2014年6月10日火曜日

生産年齢人口 (つづき)

 日本の少子高齢化問題は、私たちが考えている以上に国をむしばみ、活力を奪っているようです。なかでも「日本創生会議」が試算し公表した「消滅可能性都市」は、きわめてショッキングな数字と云えます。いま全国には1,800の自治体があるそうですが、その半分の896自治体で「若年女性」(20~39歳の子供の出産可能な女性)の人口が、2040年までに2010年に比べ50%以上減ってしまうと云う試算です。若年女性が減ると云うことは子供が生まれないわけですから、人口の減少に輪をかけることになり、医療・介護など社会保障の維持はもちろん雇用の確保も難しくなり、都市が消滅しかねないというのです。半減する自治体には県庁所在地の青森市や秋田市、また観光地の函館市までが含まれるというからオドロキです。私が住む宮津市も人口減少が止まらず、いまは2万人を切っている状態にあり他人ごとではありません。

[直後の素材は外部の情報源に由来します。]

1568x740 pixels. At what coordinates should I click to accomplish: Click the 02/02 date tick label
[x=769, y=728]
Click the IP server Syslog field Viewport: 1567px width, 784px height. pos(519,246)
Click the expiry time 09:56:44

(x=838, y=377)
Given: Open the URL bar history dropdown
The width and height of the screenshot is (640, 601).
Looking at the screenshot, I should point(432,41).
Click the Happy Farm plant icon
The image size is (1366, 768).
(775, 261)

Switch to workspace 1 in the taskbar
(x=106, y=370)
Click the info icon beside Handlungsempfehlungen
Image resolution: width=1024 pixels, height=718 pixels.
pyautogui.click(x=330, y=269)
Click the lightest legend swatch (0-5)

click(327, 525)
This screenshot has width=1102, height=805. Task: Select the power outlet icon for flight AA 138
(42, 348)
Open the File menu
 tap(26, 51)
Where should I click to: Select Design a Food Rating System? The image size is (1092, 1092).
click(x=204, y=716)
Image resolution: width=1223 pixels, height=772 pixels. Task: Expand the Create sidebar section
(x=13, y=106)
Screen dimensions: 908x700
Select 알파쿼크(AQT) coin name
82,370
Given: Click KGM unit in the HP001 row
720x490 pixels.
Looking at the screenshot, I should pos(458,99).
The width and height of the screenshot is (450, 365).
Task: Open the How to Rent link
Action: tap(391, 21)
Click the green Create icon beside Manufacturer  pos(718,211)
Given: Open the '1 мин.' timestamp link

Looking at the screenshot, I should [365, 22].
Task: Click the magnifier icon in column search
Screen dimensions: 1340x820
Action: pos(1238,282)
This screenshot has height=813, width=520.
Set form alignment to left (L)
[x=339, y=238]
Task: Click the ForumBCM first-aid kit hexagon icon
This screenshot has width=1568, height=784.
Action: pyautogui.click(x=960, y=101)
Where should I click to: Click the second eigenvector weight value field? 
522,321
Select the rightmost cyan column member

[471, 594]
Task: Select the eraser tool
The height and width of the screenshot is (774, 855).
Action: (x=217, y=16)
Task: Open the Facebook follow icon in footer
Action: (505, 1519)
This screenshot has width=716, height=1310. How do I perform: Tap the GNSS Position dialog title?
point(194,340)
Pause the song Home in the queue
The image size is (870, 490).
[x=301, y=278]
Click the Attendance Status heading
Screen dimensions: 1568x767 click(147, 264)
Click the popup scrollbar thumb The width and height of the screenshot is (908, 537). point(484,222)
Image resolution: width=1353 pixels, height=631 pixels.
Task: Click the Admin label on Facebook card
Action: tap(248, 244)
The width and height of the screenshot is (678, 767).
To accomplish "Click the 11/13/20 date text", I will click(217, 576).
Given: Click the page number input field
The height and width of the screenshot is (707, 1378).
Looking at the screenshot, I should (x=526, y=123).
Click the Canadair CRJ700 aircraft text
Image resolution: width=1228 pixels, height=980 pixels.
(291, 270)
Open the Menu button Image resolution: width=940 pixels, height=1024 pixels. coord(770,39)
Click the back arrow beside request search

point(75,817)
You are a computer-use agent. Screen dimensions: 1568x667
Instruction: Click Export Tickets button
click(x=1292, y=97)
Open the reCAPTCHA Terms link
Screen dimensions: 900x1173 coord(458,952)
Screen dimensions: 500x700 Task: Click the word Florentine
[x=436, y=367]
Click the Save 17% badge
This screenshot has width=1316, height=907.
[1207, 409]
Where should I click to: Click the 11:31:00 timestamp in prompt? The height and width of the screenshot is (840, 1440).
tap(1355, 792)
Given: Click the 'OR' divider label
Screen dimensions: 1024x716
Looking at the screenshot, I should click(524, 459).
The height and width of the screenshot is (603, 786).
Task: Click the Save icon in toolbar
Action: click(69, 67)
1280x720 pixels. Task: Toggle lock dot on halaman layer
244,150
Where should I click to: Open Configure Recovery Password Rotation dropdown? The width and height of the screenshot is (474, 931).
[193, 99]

 一人の女性が生涯に産むと見込まれる子供の数を、「合計特殊出生率」と云うそうです。これが「2.07」なら人口が維持できるのに対し、2013年はそれが1.43で2005年に過去最低値(1.26)に達した以降は微増が続いているものの、人口を維持できる水準にはほど遠く、政府もやっと「骨太の方針」に50年たっても人口1億人を維持するという目標を盛り込み、2020年をめどに少子高齢化の流れを変えることを明確にするようです。そして来年度の予算案づくりから、高齢者向けが多い社会保障予算の見直しにも取り組むようなので、高齢者にとっては段々と厳しい状況に追い込まれることになりそうです。
先日テレビで年金問題をやっていて、学生と高齢者に意見を聞いていました。学生たちが遠慮がちに「高齢者の方が恵まれている」と述べているのに対し、マージャンに興じている高齢者たちが、「決して自分たちは恵まれていない。いまの給付額に見合う以上の年金は収めてきた。いまの若者は情けない」と述べているのが気にかかりました。いくら納付されたかは知りませんが、通常であれば給付額は納付額をはるかに上回るはずであり、それに7~8人で1人の高齢者を支えていた時代と、2~3人で支えねばならない今とでは条件が全く違うからです。厚生労働省が5年に1度行う公的年金の財政検証によると、女性や高齢者が働きに出て高成長が続いたとしても、給付水準を少しづつ下げ30年後には今より2割ほど低くしないと、政府が約束する現役世代の収入の50%以上が守れないと云います。ただ、この「高成長ケース」も前提が大甘であるとの指摘があり、今回用意された「低成長ケース」の場合にはいずれも給付水準50%を切り、最悪の場合は35~37%ほどになると云うから深刻です。私たち高齢者もそろそろ真剣に甘えを捨て、自助・共助で今の社会を支えていく気構えを持たないと、子供・孫にツケを残すどころか、自分たちの生活自体が立ちいかないことになりかねません。
 日本の高齢者の年齢階級別人口1人当たりの医療費は、下図のようになるそうです*。これによると高齢者の医療費は年齢とともに上昇しますが、しかし死亡前にかかる医療費(終末医療費)は極めて高く、それも若年齢階級ほど高く、高年齢階級になるにつれそれが低くなることから、長生きするほど苦しまずに終末期を迎えられることが分かるのだそうです。つまり長生きする人ほど「ピンピンころり」になる確立が高いのだそうです。
 宮津市では昨年、地元企業、諸団体、住民参加による「みやづ環の地域づくり推進ネットワーク」が起ち上げられ、私たち「ブルーシー阿蘇」は「Eライフスタイル推進部会」に所属し、高齢者の力を活用した「エコの環」の推進を提案してきました。議論を重ねるにつれ高齢者問題がとても重要であることが認識され、いまは高齢者が率先して社会貢献すべき仕組みを作ろうと議論しています。高齢者の積極的な社会奉仕は地域の利益になるだけでなく、高齢者自身にとっても大きな生きがいとなり、「ネンネンころり」にならない歯止めになると考えられるからです。